**** Data excerpts

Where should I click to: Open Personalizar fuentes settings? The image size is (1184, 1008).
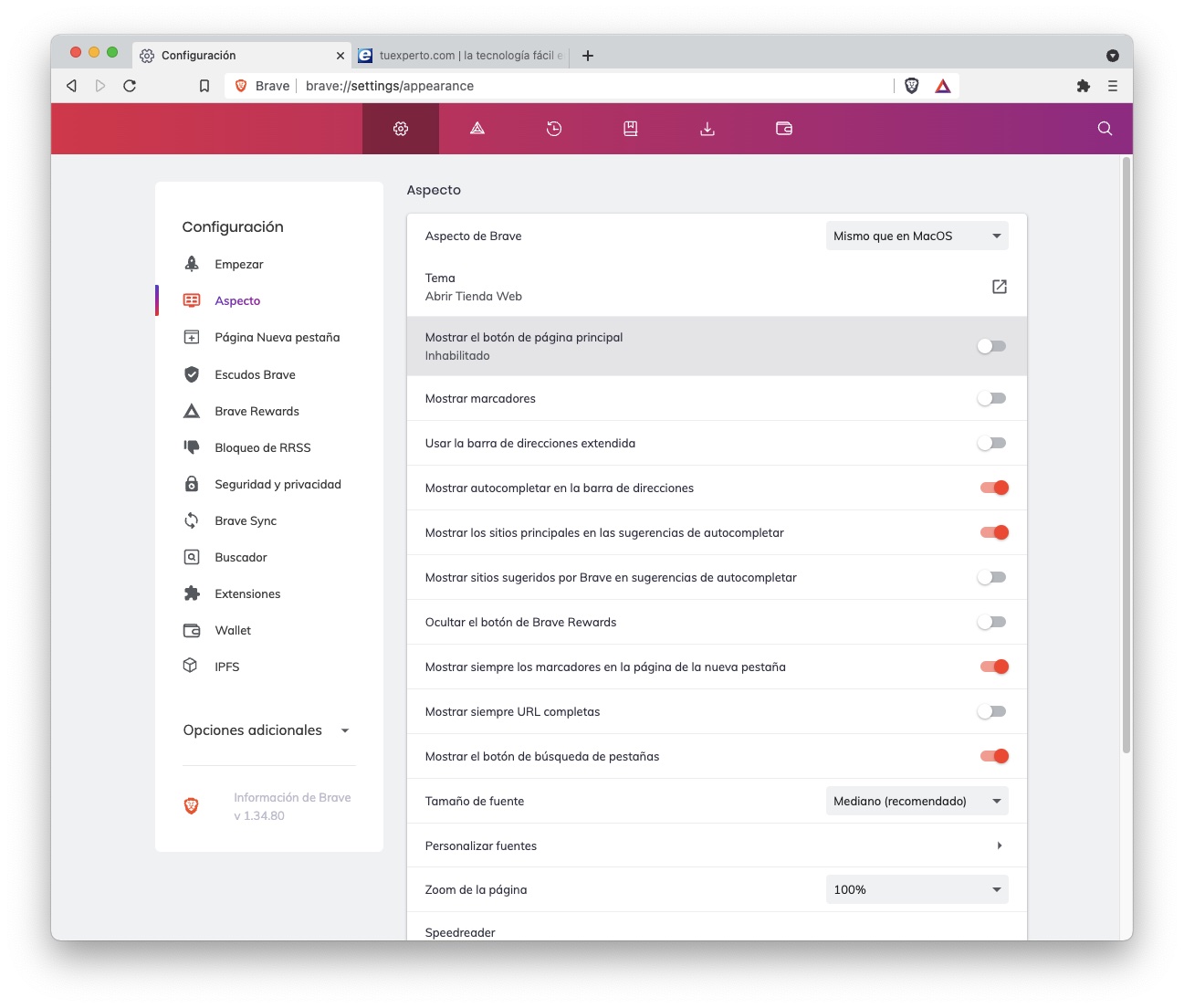click(x=717, y=845)
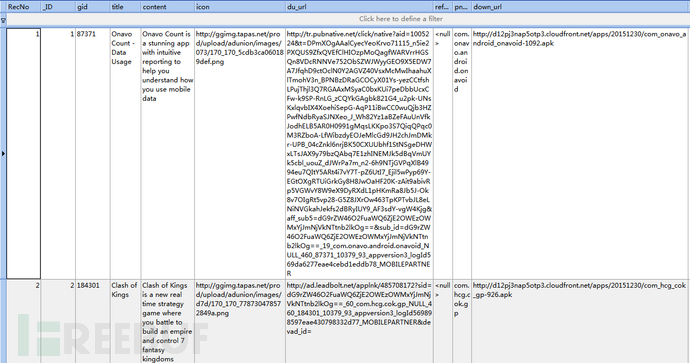690x363 pixels.
Task: Select the Clash of Kings title cell
Action: coord(125,321)
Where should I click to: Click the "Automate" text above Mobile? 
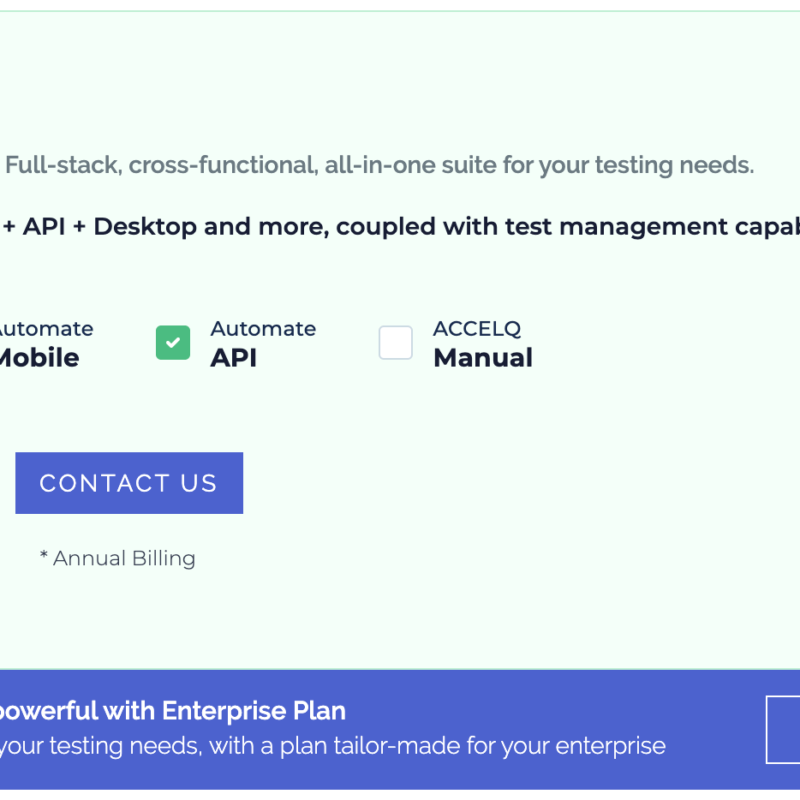coord(45,329)
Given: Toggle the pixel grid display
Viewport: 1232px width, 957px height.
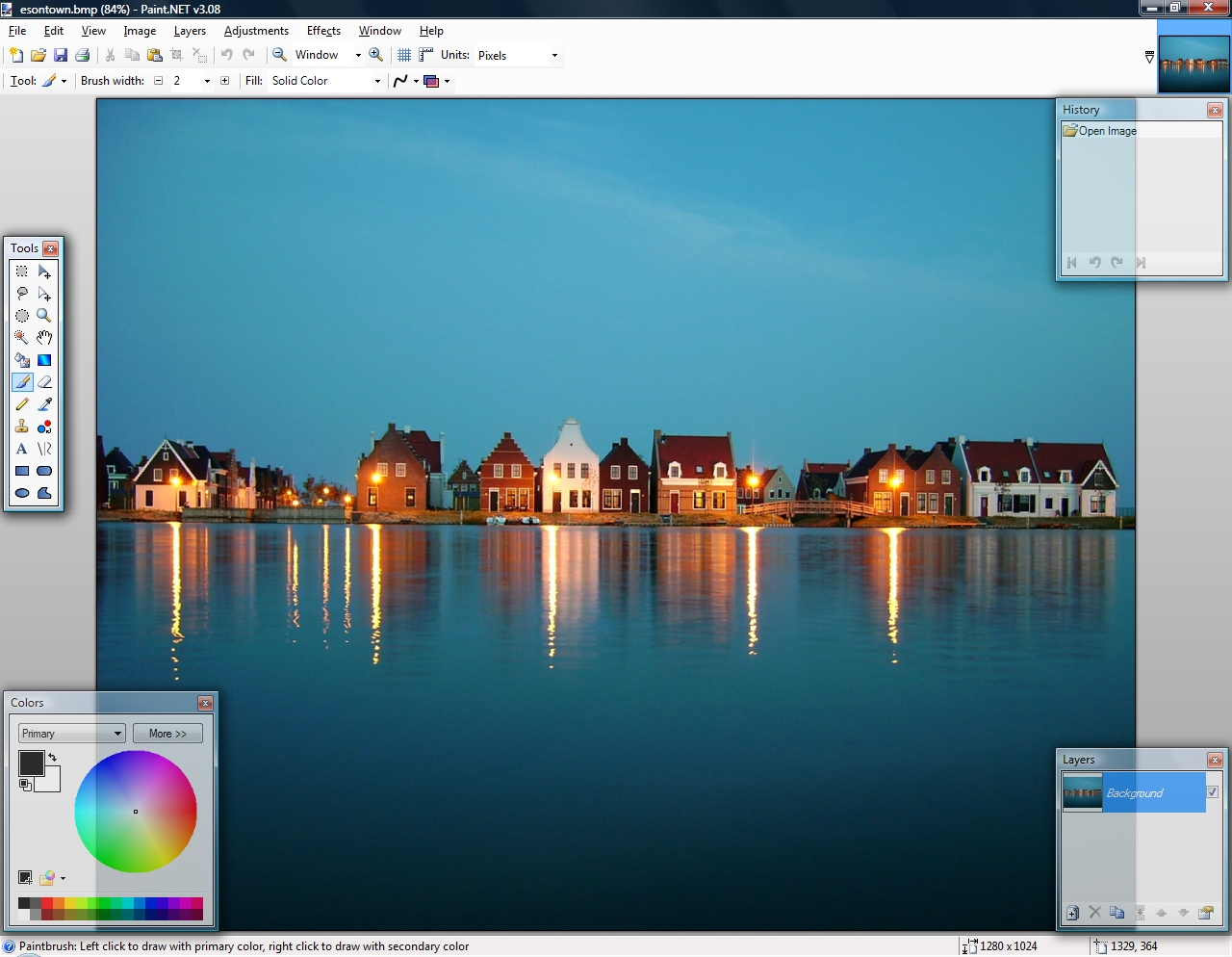Looking at the screenshot, I should 404,55.
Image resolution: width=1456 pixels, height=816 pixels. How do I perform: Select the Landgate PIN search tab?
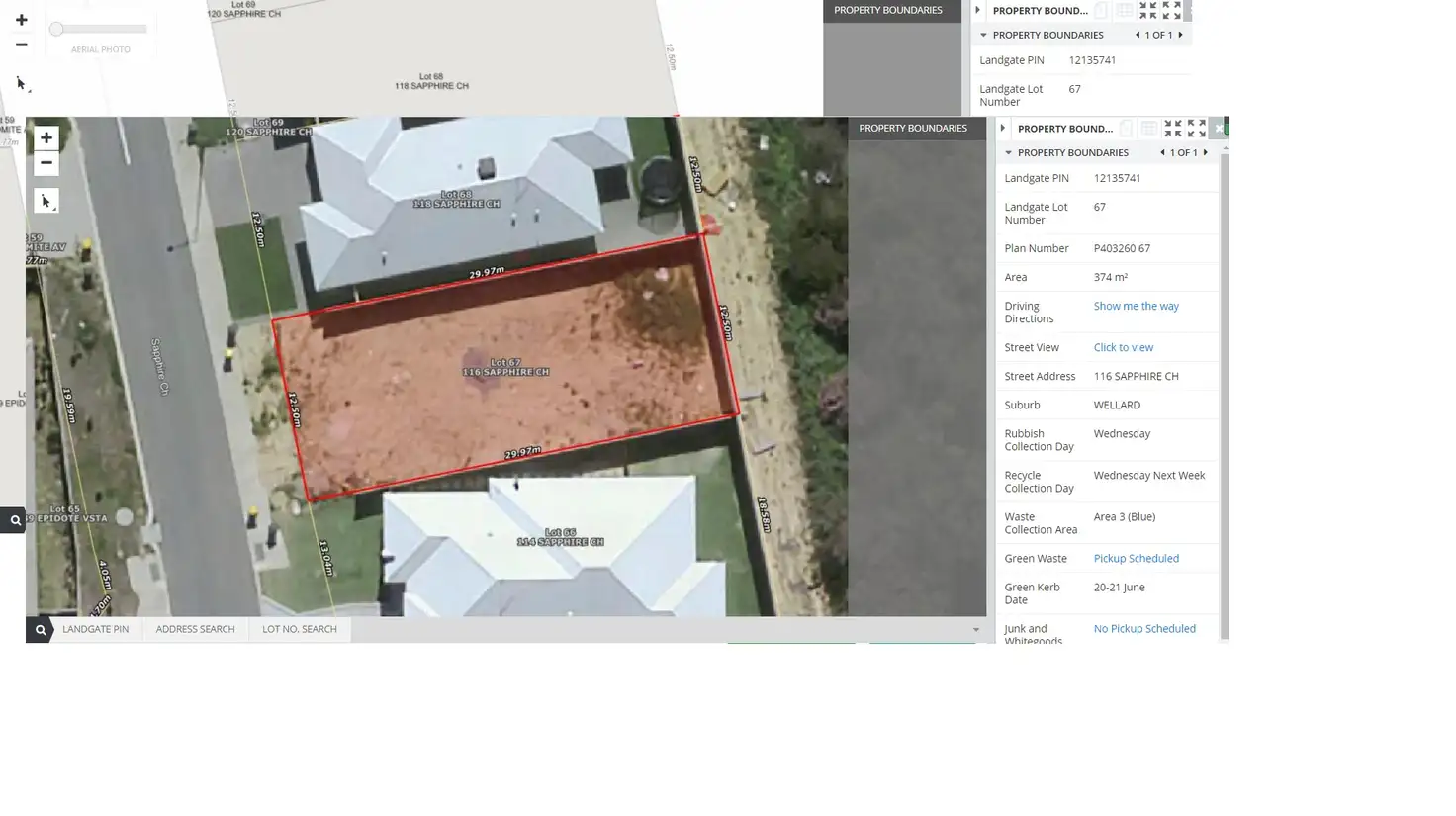click(x=95, y=629)
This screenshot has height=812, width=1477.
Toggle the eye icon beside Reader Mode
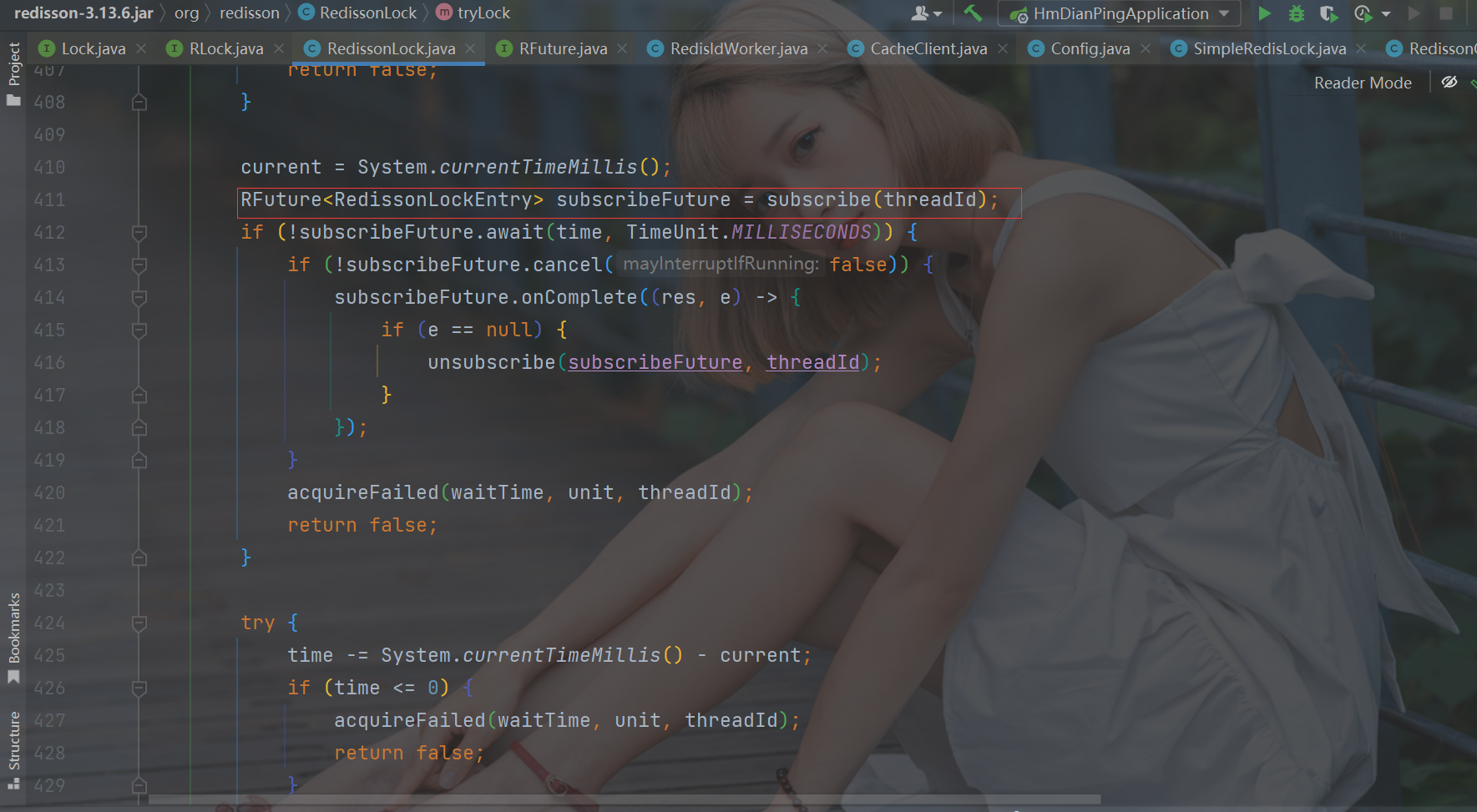pyautogui.click(x=1449, y=82)
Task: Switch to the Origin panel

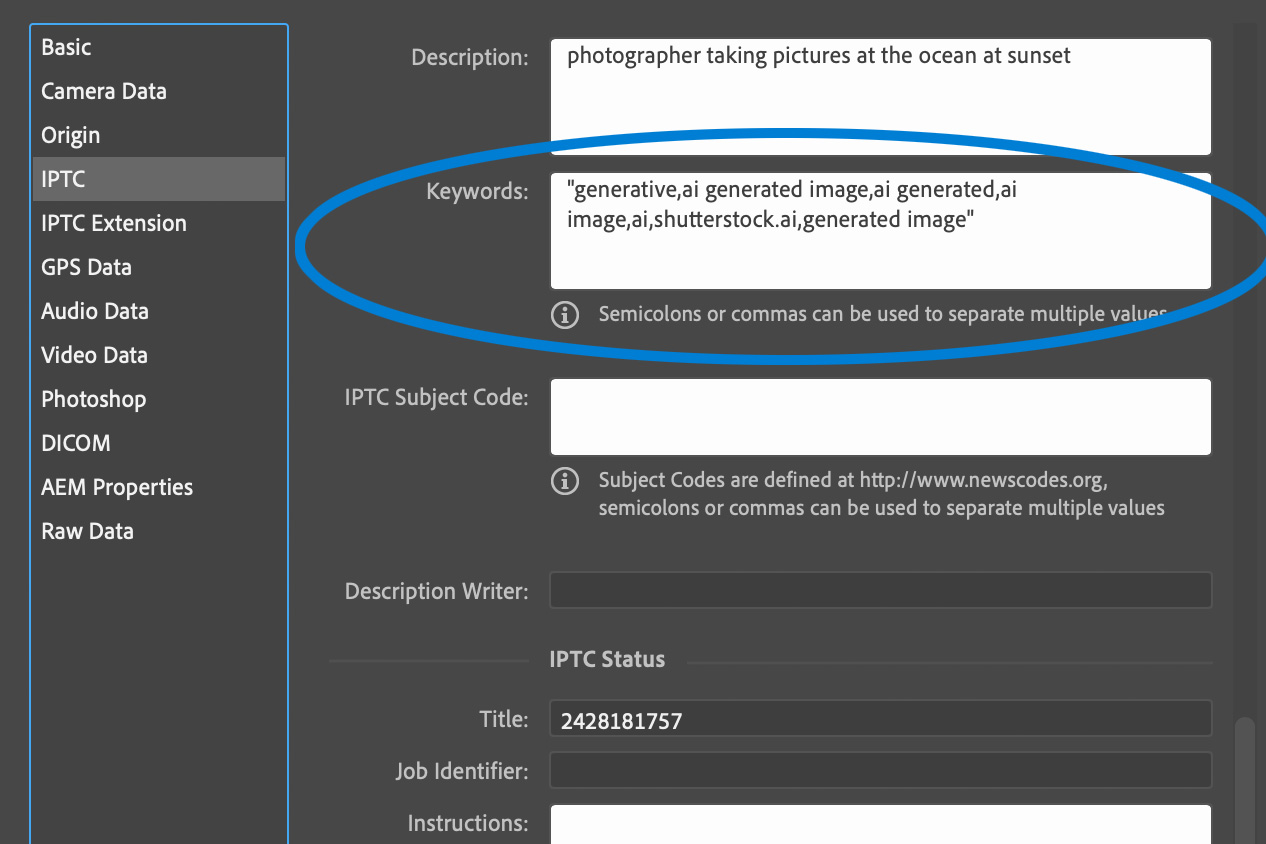Action: coord(70,135)
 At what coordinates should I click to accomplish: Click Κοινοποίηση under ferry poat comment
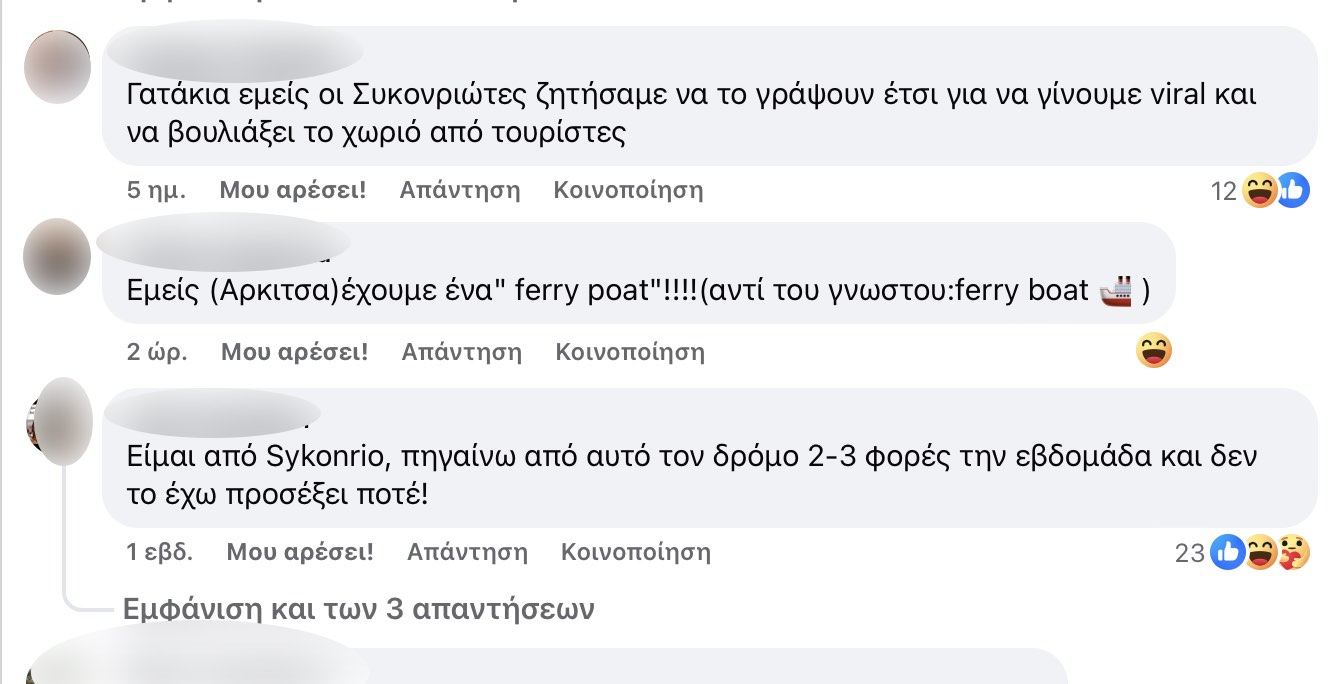[630, 352]
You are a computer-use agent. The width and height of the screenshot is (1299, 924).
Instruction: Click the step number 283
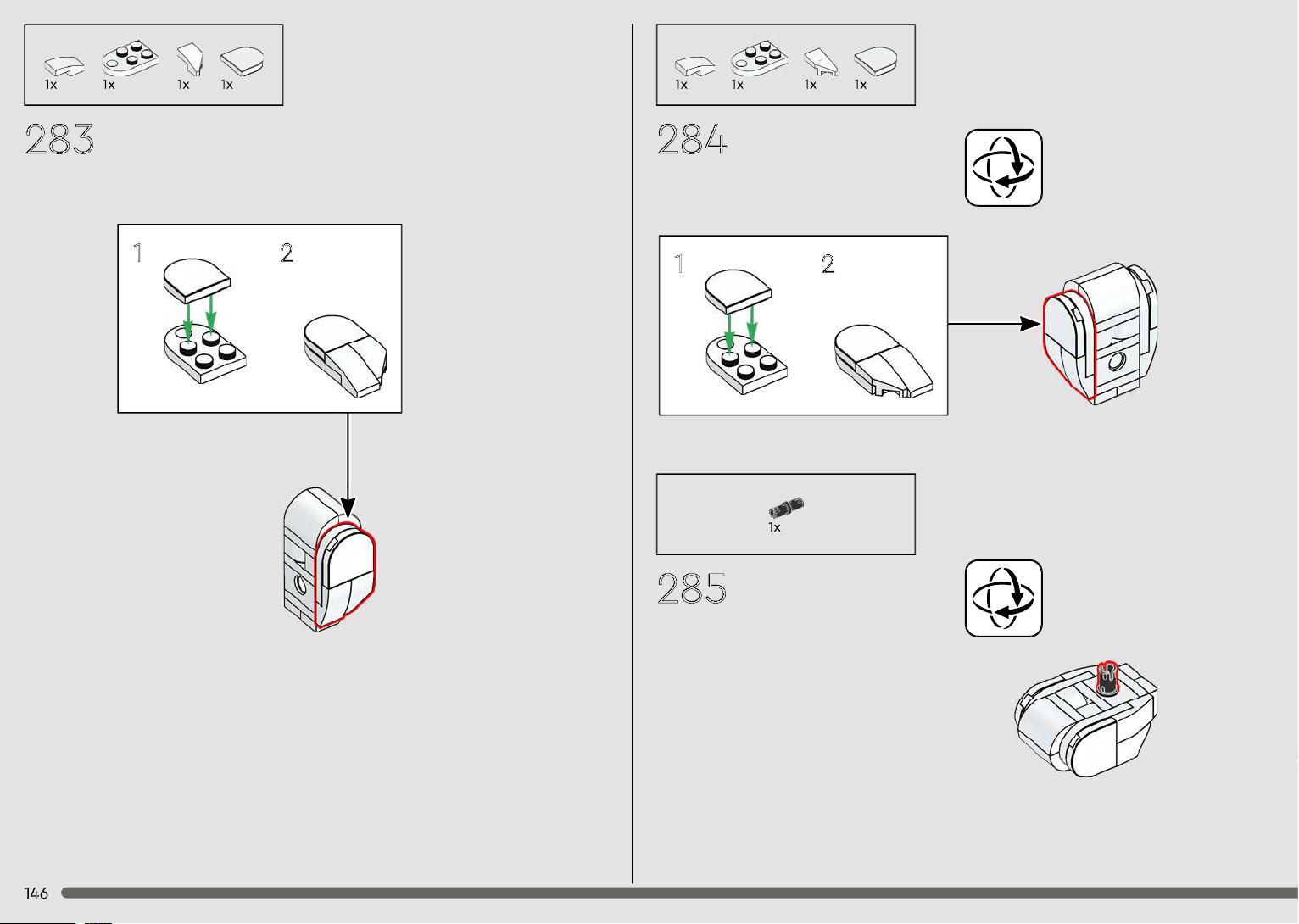(59, 139)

********

__Task directions__:
Starting from the line that contains "Given: Toggle the pixel grid display", transcribe exactly each line down to the final line of the material above, excluding every picture and adding nothing else.

__Exercise response__:
Given: Toggle the pixel grid display
Viewport: 1232px width, 957px height.
Looking at the screenshot, I should 404,55.
Image resolution: width=1456 pixels, height=816 pixels. How do I perform: Select the Landgate PIN search tab?
click(x=95, y=629)
This screenshot has height=812, width=1477.
Toggle the eye icon beside Reader Mode
pyautogui.click(x=1449, y=82)
Task: Switch to the Origin panel

Action: coord(70,135)
 At what coordinates should I click to accomplish: Click Κοινοποίηση under ferry poat comment
[630, 352]
You are a computer-use agent. The width and height of the screenshot is (1299, 924).
Instruction: Click the step number 283
(59, 139)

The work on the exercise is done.